### Data supplied

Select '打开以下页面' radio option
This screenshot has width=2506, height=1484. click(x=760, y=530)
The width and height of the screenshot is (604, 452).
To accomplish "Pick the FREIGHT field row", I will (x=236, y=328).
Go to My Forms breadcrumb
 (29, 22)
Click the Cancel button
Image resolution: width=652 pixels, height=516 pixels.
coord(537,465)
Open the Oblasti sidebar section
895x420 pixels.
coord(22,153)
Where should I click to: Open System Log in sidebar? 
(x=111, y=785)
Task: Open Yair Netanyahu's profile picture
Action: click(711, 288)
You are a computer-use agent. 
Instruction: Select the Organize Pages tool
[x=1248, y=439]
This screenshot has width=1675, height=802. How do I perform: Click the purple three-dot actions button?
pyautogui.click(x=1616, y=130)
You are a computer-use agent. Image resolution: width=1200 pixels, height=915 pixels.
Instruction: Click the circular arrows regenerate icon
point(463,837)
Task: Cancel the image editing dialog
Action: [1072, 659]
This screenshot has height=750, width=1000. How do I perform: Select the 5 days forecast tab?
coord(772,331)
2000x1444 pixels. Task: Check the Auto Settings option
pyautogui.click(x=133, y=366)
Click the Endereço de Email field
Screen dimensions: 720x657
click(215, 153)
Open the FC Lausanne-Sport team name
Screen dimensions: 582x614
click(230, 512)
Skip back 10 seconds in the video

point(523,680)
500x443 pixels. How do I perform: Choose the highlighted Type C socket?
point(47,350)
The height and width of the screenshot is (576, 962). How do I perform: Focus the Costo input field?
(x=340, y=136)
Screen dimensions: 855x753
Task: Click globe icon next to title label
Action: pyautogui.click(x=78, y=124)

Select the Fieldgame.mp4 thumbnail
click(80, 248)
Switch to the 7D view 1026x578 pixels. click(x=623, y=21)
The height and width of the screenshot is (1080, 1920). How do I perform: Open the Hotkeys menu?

### What you will do
Can you reproduce the material between the lines holding "The width and" and "[x=1248, y=439]", inclusive, with "Cancel" swapped for "Close" and nothing else changed?

### Solution for this exercise
The width and height of the screenshot is (604, 452).
To accomplish "Pick the FREIGHT field row", I will (x=236, y=328).
Go to My Forms breadcrumb
 (29, 22)
Click the Close button
Image resolution: width=652 pixels, height=516 pixels.
coord(537,465)
Open the Oblasti sidebar section
895x420 pixels.
coord(22,153)
Where should I click to: Open System Log in sidebar? 
(x=111, y=785)
Task: Open Yair Netanyahu's profile picture
Action: click(711, 288)
You are a computer-use agent. 
Instruction: Select the Organize Pages tool
[x=1248, y=439]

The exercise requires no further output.